Assigned task:
Working from the entries that follow, transcribe exactly and only the lines from the one with "О нас (82, 1656)" through the last, pictures excluded.

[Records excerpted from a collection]
▬▬▬▬▬▬

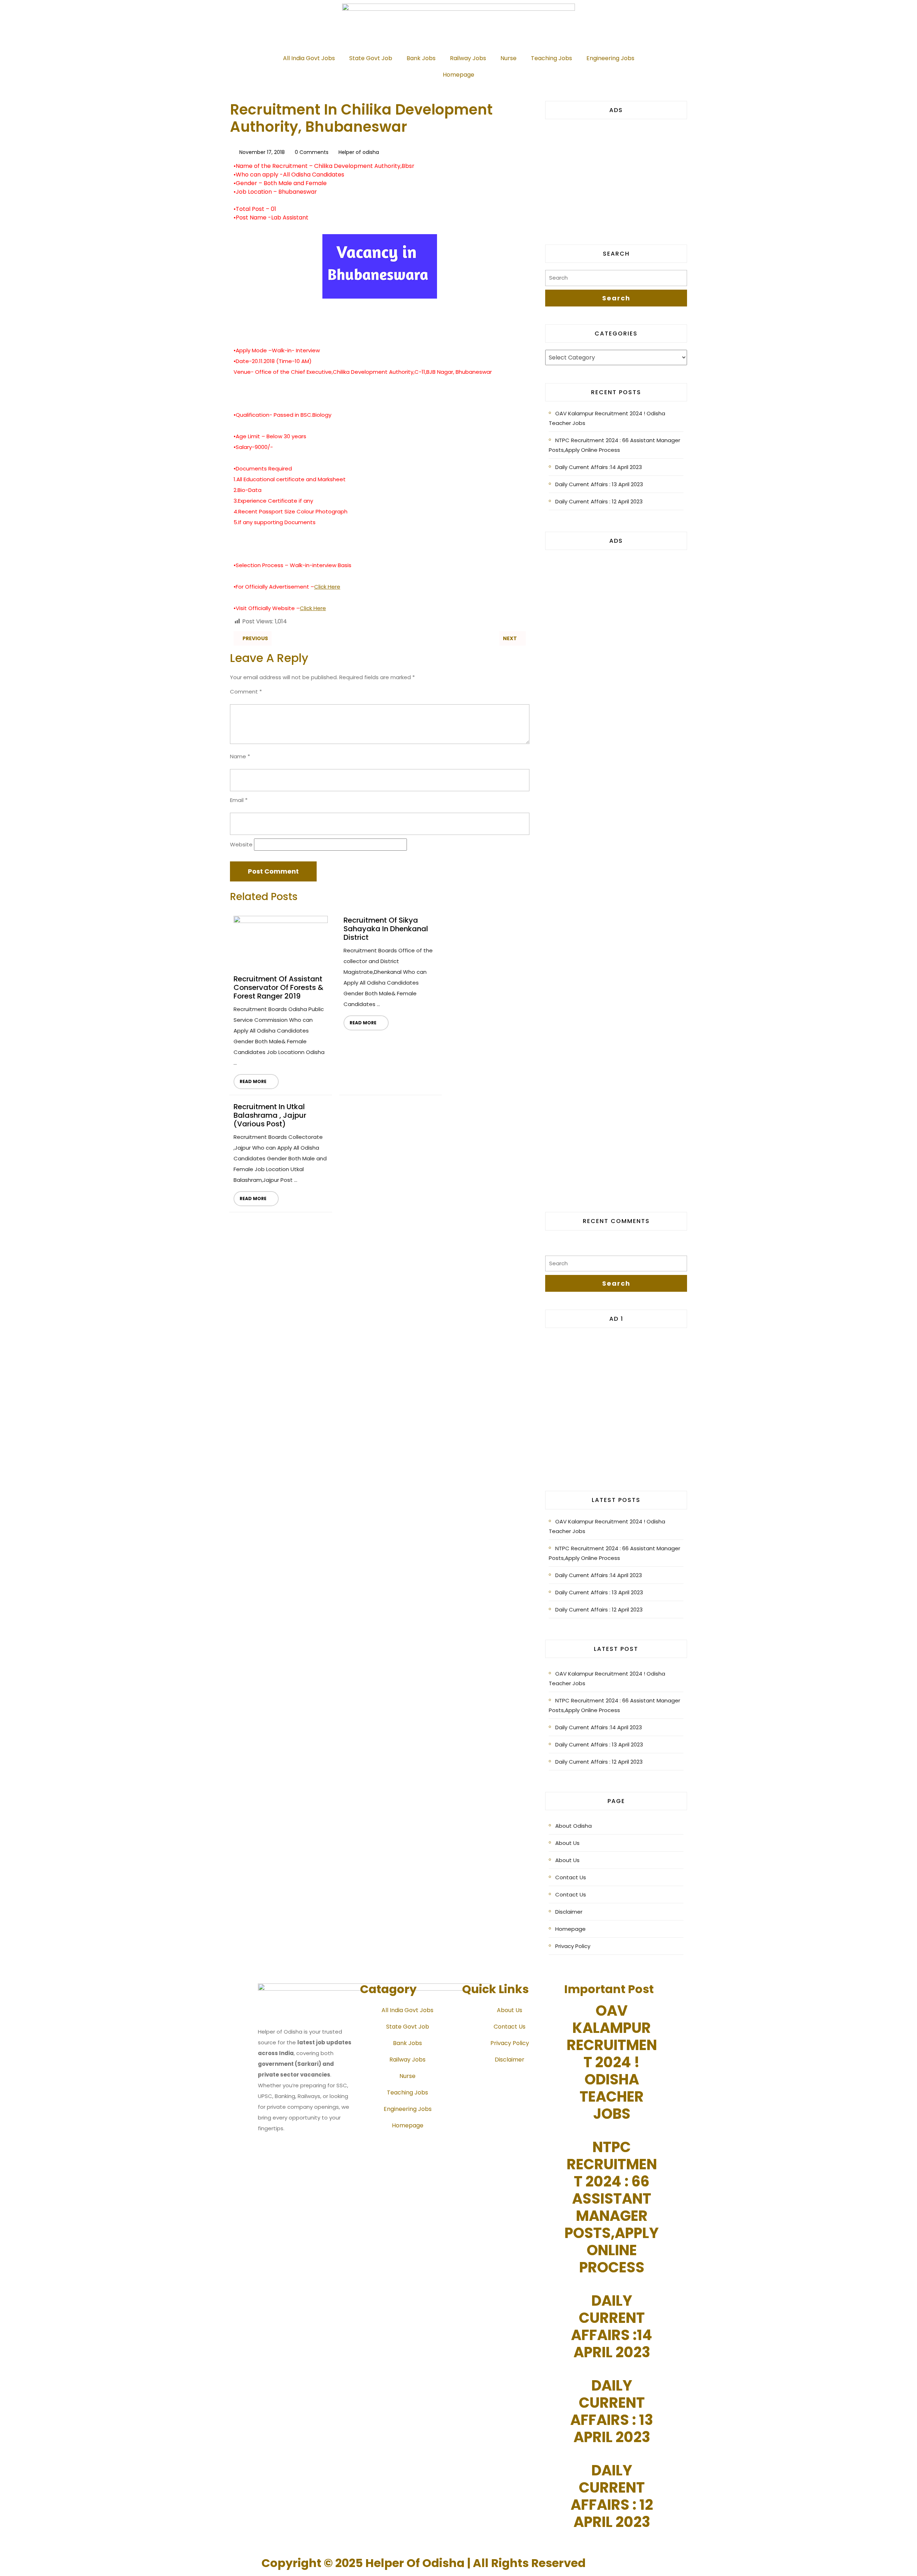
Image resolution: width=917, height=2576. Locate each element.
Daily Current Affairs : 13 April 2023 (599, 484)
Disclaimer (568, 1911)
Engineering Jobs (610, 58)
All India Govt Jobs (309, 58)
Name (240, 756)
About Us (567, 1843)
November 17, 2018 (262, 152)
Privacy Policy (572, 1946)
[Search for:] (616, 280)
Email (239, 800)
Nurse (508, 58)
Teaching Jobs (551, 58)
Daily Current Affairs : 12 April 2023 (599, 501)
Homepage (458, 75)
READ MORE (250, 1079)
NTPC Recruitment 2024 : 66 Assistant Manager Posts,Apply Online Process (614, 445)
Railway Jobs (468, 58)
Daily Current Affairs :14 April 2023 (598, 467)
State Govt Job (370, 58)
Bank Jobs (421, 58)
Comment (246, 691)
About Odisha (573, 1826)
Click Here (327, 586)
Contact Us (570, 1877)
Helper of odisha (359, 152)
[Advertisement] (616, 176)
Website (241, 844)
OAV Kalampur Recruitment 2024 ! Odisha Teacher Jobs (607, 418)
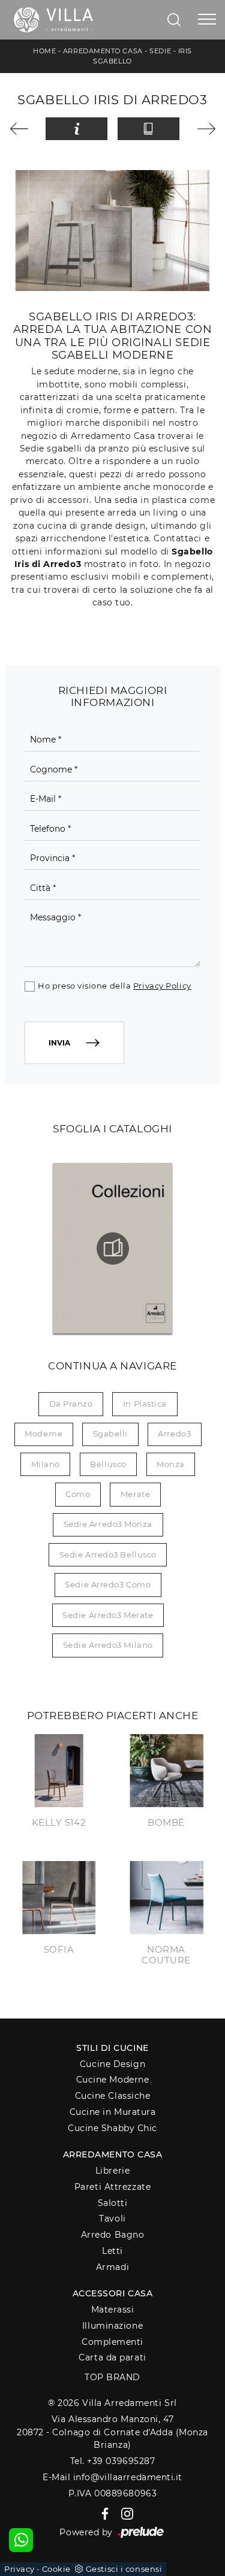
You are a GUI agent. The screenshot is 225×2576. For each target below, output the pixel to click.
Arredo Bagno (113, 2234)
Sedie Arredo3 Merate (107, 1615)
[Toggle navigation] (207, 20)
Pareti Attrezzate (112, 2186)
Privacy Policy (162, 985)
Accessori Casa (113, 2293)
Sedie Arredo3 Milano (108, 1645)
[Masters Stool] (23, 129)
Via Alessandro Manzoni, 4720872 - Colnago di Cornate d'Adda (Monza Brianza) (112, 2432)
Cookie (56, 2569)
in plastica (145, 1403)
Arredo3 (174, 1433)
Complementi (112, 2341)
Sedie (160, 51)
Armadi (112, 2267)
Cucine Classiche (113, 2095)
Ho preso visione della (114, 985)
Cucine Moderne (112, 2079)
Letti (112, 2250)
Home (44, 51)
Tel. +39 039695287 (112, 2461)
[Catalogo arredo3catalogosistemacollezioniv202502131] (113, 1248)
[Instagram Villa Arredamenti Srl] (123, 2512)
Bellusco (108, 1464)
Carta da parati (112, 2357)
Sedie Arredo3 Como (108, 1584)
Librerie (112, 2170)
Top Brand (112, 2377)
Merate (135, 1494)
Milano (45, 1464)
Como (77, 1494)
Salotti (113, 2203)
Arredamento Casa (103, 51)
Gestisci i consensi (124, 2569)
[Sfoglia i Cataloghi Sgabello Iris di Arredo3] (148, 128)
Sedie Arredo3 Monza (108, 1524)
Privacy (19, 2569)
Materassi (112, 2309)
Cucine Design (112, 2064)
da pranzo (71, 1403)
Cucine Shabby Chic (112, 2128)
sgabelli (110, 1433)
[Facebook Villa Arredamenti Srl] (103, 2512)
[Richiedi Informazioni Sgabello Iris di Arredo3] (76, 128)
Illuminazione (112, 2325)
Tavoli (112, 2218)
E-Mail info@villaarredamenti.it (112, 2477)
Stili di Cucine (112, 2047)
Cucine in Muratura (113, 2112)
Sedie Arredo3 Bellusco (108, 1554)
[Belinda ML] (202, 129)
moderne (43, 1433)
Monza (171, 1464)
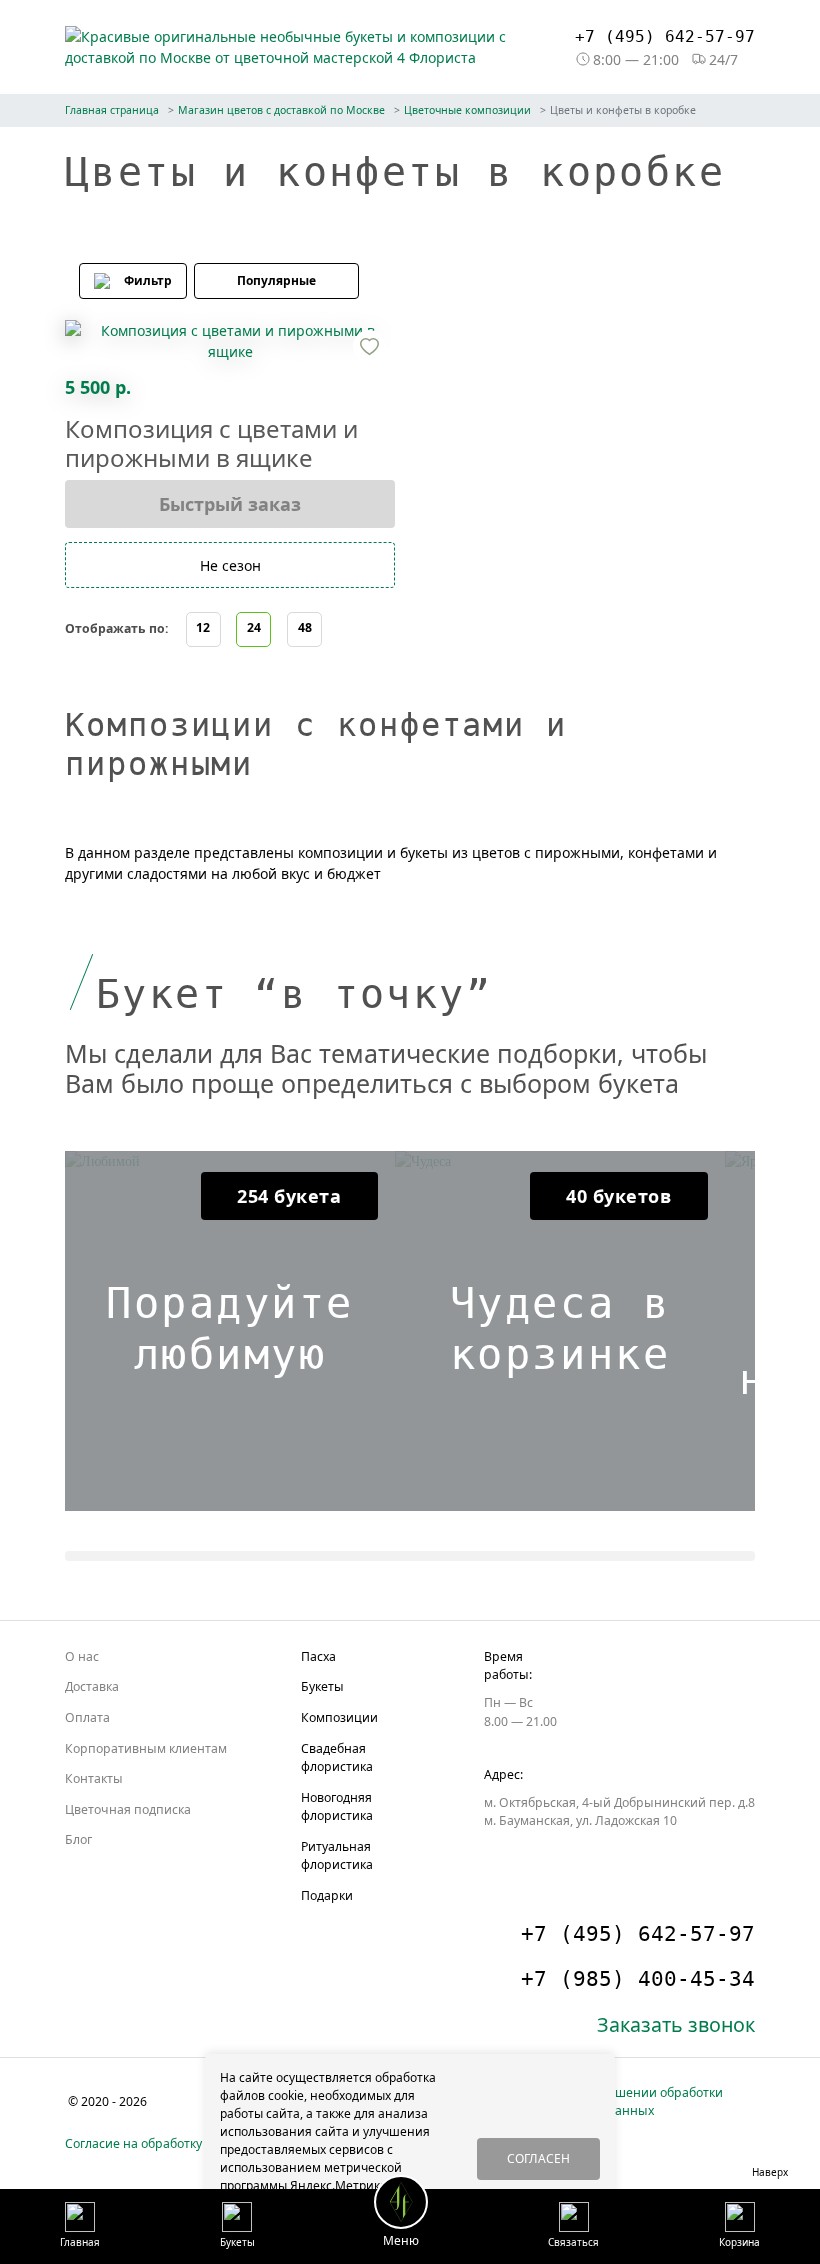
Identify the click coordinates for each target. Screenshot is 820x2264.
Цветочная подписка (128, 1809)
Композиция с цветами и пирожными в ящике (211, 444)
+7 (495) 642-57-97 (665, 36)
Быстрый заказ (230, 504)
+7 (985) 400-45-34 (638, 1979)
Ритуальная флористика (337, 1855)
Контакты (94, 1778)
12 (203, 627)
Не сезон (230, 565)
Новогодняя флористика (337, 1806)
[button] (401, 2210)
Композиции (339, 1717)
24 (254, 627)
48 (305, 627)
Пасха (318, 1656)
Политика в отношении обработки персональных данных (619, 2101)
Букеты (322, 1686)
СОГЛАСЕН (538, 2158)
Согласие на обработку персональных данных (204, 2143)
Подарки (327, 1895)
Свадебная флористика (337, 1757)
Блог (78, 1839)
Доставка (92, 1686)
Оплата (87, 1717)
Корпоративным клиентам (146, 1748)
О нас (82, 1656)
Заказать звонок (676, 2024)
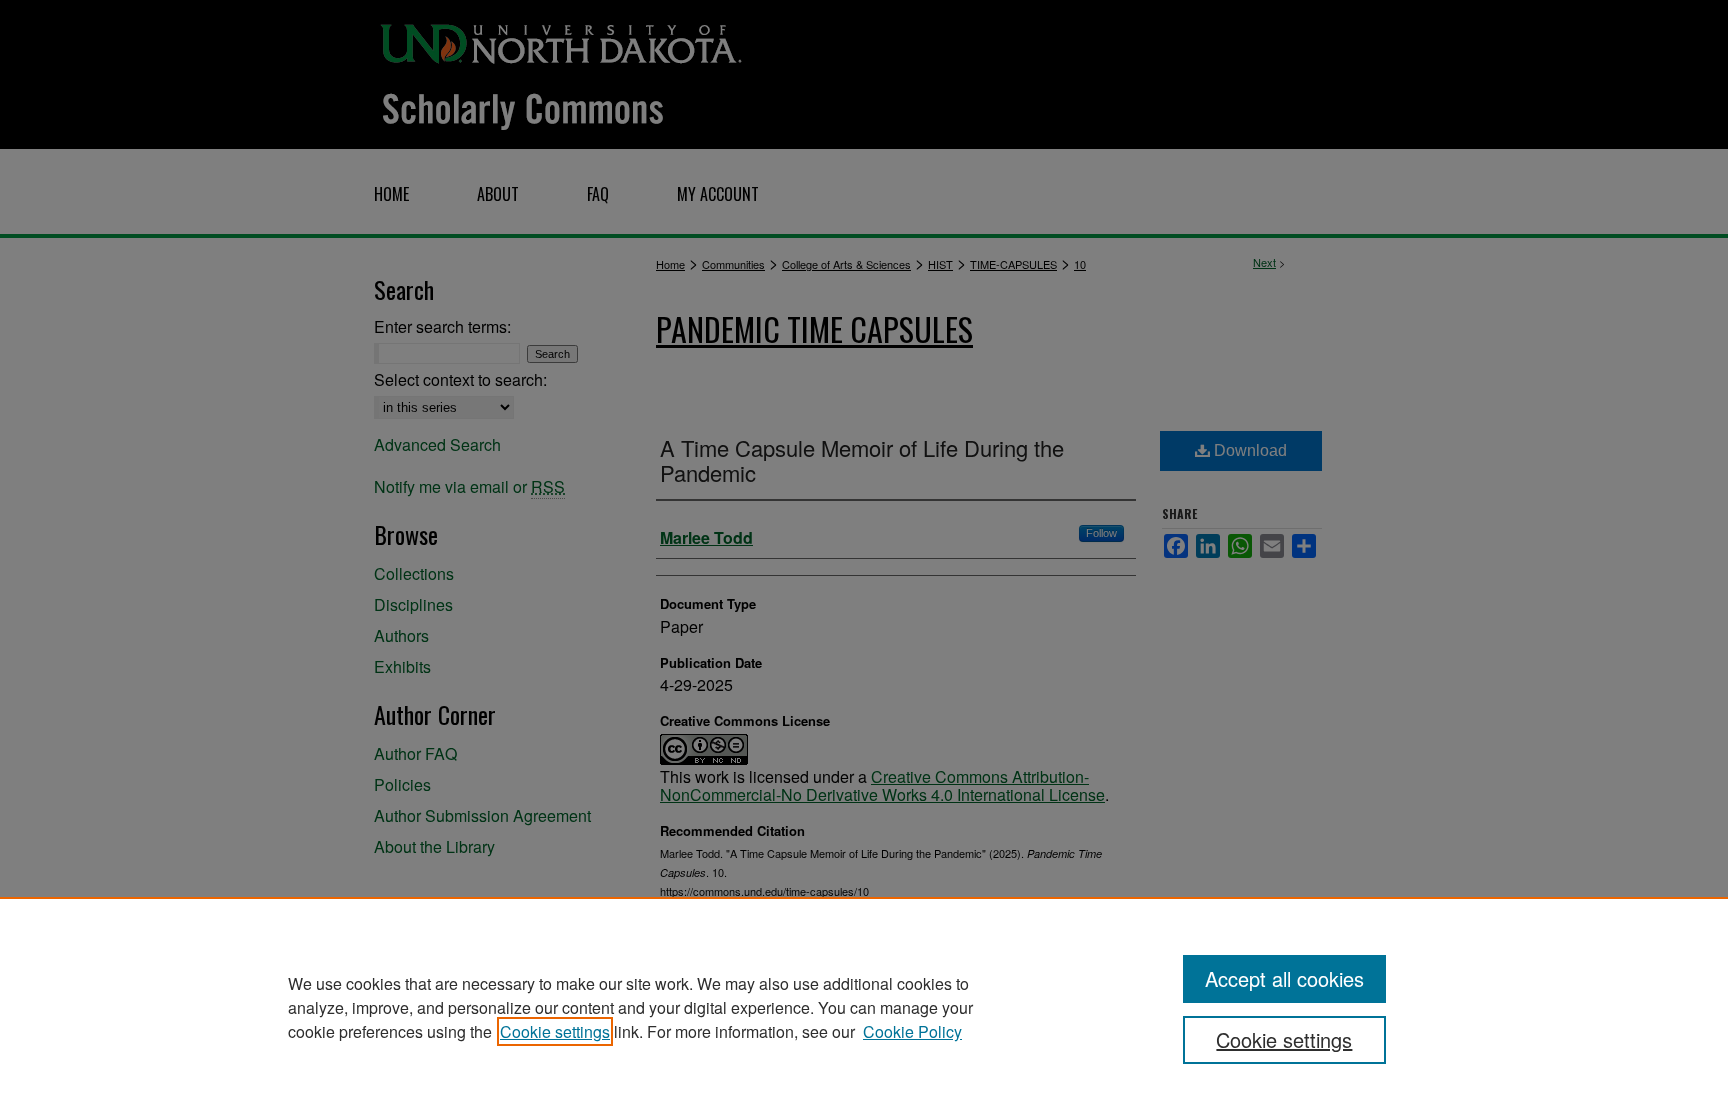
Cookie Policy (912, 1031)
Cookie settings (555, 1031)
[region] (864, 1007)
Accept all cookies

▬▬▬▬▬▬

Completed exercise:
О нас (82, 1656)
Заказать звонок (676, 2024)
Cookie Policy (912, 1031)
Cookie settings (555, 1031)
[region] (864, 1007)
Accept all cookies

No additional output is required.